Genetic diversity is crucial for HIV escape from the host immune response. As the most external portion of the viral particle, gp120 is the component of the virus most exposed to immune pressure and, consequently, the protein for which genetic diversification likely has the utmost importance. In addition, gp120 is the sole target of neutralizing antibodies thus far identified, and the recent RV144 vaccine trial has shown that the V1V2 of gp120 is the main region involved in the escape from the immune response [4547]. Although no crystal structure of the entire gp120 protein, including all the variable regions, is available to date, electron tomography, cryoelectron microscopy and analysis of the crystal structures with the variable regions deleted support the view that the variable regions emanate from the central core composed of the constant portions of the protein [43]. The location of these regions on the external portion of the protein and their extensive sequence diversity suggest that they might undergo only minor structural constraints and that they have evolved to maximize their possibility of sequence diversification while preserving the functionality of the protein. Despite these considerations, we observed here that the replacement of the V1V2 region of a given Env of a primary isolate with the V1V2 region of a functional Env from a different primary isolate reduced the functionality to almost undetectable levels in 7/12 cases studied (Figure 2B). With the exception of the G/G1 chimera that displayed an increased functionality (Table 2), the remaining chimeras displayed levels of functionality comparable to those of the corresponding wild-type backbone proteins. Overall, the functionality of Env was perturbed at comparable levels in intra- and intersubtype chimeras. The latter finding underscores the observation that interference with envelope functionality is not limited to the relatively rare case of chimeras involving isolates from different HIV-1 subtypes but has broader validity. Globally, the chimeras tended to have a decreased functionality with respect to the corresponding wild-type proteins, suggesting that, as shown for the case of single amino acid mutants of this gene in previous studies [6668], chimeric envelopes mostly undergo purifying selection.
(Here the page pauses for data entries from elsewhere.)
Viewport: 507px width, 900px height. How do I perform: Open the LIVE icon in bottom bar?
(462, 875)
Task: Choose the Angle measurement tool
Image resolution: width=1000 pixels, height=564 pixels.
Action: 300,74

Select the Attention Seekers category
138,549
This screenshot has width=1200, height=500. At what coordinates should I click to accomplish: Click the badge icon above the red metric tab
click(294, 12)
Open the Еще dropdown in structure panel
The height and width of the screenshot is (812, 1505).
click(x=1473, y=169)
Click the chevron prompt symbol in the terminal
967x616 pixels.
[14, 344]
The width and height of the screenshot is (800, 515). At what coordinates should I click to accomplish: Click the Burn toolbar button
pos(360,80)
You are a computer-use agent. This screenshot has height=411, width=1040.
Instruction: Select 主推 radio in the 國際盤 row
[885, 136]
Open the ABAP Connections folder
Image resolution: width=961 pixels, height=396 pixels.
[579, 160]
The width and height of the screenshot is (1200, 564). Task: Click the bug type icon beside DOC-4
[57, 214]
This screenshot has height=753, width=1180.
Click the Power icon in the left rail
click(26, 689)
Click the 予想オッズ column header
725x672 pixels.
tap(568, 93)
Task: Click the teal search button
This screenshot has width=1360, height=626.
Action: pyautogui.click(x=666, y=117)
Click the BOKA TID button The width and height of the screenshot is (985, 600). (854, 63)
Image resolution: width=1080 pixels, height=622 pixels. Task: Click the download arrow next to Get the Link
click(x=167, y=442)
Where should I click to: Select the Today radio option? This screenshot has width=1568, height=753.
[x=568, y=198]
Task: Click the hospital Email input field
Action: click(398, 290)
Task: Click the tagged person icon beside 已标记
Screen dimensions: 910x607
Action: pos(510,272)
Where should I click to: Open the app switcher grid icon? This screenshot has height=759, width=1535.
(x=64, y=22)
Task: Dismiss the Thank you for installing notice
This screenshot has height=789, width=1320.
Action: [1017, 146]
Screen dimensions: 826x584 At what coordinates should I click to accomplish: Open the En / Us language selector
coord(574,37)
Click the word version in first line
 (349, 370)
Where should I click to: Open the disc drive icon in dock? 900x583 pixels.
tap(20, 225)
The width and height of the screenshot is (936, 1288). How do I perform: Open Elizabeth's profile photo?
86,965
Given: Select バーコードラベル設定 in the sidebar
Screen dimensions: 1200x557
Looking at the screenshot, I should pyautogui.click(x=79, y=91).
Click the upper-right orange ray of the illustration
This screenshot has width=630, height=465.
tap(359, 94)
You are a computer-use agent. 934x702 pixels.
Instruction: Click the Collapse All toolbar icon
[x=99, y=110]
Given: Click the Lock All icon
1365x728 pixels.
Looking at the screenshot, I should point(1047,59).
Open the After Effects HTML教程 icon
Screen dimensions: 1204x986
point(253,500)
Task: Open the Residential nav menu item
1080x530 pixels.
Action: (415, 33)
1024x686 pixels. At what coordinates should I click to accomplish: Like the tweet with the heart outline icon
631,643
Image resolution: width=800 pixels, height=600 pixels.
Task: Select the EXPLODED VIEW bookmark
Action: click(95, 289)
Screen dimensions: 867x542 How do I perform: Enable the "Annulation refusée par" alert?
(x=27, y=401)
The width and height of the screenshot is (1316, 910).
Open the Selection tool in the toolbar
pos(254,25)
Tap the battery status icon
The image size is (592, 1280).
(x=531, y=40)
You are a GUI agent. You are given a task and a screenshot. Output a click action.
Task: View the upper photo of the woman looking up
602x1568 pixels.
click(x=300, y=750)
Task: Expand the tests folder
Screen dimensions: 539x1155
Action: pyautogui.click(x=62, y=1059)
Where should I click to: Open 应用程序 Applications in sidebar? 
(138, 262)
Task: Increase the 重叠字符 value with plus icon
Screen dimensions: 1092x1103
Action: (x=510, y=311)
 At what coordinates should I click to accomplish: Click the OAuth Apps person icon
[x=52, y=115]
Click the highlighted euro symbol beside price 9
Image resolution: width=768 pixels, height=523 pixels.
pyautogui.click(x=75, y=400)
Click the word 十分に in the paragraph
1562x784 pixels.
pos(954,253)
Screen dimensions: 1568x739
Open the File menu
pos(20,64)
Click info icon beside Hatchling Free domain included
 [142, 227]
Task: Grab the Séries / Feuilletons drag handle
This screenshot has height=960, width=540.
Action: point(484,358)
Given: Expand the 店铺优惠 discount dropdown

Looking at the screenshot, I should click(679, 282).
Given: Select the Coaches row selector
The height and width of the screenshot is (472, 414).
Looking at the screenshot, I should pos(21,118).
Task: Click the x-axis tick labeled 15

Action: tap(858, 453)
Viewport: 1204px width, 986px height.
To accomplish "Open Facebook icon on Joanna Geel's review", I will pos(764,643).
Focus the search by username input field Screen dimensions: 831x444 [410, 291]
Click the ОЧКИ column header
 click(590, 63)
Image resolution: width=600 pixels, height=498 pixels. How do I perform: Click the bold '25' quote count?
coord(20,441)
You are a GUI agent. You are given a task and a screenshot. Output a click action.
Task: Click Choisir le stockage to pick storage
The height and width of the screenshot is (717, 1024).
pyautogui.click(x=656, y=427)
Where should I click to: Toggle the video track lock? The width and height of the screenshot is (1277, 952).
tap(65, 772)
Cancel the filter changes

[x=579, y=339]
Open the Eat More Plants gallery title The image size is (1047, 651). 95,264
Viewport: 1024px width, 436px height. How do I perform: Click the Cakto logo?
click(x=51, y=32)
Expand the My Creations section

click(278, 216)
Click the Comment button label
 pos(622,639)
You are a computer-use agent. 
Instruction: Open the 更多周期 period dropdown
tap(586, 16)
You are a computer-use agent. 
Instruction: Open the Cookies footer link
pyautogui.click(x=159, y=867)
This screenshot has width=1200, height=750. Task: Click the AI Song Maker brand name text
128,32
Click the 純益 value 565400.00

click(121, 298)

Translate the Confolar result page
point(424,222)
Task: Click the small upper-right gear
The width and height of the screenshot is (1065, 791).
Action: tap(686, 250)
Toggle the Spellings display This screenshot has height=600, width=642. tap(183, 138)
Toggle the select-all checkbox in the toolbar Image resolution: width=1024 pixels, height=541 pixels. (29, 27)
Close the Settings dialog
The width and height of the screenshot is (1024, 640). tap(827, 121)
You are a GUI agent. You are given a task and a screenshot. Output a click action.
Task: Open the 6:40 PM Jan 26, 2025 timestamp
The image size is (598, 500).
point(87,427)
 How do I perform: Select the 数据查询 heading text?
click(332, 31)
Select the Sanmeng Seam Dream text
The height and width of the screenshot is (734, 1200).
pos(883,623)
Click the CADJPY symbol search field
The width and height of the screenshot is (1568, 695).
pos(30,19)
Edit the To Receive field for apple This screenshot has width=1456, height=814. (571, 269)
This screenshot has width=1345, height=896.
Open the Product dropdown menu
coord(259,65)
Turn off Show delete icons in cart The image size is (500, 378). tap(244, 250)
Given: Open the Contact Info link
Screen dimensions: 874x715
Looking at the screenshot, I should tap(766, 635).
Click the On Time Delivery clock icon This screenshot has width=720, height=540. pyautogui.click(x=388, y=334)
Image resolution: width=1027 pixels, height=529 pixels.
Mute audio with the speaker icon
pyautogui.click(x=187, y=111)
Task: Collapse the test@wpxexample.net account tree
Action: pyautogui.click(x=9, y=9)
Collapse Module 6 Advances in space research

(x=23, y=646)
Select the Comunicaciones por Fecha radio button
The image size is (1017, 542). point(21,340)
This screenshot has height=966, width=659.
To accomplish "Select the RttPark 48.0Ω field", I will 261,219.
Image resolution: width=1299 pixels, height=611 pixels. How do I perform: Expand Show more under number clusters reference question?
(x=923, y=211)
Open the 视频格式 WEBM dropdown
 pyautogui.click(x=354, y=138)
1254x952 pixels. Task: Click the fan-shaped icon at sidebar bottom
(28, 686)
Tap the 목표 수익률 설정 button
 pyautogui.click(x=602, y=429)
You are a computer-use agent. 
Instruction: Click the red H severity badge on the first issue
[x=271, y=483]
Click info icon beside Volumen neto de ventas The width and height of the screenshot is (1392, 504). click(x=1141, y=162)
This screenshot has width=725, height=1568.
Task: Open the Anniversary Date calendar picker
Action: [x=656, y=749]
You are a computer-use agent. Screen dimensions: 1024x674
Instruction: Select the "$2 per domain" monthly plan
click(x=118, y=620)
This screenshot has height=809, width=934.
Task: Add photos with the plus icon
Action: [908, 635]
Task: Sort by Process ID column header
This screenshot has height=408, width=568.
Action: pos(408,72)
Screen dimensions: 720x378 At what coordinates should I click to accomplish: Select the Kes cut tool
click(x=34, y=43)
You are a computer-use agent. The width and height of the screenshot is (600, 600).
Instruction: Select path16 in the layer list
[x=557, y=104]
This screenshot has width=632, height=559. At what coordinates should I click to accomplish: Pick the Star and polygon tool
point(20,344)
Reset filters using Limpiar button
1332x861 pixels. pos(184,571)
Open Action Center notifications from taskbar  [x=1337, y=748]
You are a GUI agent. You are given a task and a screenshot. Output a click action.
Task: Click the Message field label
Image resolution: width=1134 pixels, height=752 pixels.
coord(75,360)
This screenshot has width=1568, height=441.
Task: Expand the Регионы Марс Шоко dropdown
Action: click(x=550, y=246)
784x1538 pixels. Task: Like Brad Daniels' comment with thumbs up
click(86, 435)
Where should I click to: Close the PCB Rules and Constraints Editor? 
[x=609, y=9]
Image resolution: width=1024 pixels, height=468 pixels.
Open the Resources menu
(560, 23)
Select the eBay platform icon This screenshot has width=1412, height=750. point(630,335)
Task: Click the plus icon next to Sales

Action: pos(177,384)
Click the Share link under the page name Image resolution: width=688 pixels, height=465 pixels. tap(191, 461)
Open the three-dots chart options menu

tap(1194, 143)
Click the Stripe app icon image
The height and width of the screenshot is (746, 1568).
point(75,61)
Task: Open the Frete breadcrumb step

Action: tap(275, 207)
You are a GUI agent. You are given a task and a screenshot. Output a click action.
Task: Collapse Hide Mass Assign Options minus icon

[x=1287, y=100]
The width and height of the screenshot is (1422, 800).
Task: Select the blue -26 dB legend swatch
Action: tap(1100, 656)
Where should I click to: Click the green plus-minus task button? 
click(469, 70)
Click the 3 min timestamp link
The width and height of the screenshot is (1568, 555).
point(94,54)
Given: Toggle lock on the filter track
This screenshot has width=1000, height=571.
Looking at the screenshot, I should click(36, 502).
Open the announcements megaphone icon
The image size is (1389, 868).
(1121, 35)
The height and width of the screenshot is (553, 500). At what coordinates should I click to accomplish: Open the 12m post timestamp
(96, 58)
Several lines of evidence support a close association between V1V2 and V3 regions. Their implication in the formation of an interacting surface between monomers, or at least their close spatial proximity within the trimer, has been supported by the identification of broadly neutralizing antibodies that recognize an epitope present only in the trimeric form of gp120. This epitope is constituted partially of V1V2 and partially of V3 [63, 69]. In addition, V1V2 and V3 jointly protect neutralization-sensitive epitopes that are recognized by cross-neutralizing plasma by creating a shield that has been suggested to result from the juxtaposition of the V1V2 region from one subunit of the Env trimer with the V3 region from another subunit [62]. Relevant to this work, the spatial proximity between V1V2 and V3 raised the issue of a possible coevolution between the V1V2 and V3 regions that could be responsible for the decreased functionality observed for some of our V1V2 chimeras. The results we report here, however, do not support this view because, in the V1V2/V3 chimeras, the simultaneous replacement of V1V2 and V3 from the same isolate did not preserve Env functionality, which remained in the range of what was observed for the simple V1V2 chimeras (p > 0.5 in all cases, Figure 3A). However, the lack of restoration of functionality of Env could also simply reflect the fact that the simultaneous replacement of the V1V2 and V3 regions was not sufficient to obtain their reciprocal proper orientation in the context of the exogenous backbone protein.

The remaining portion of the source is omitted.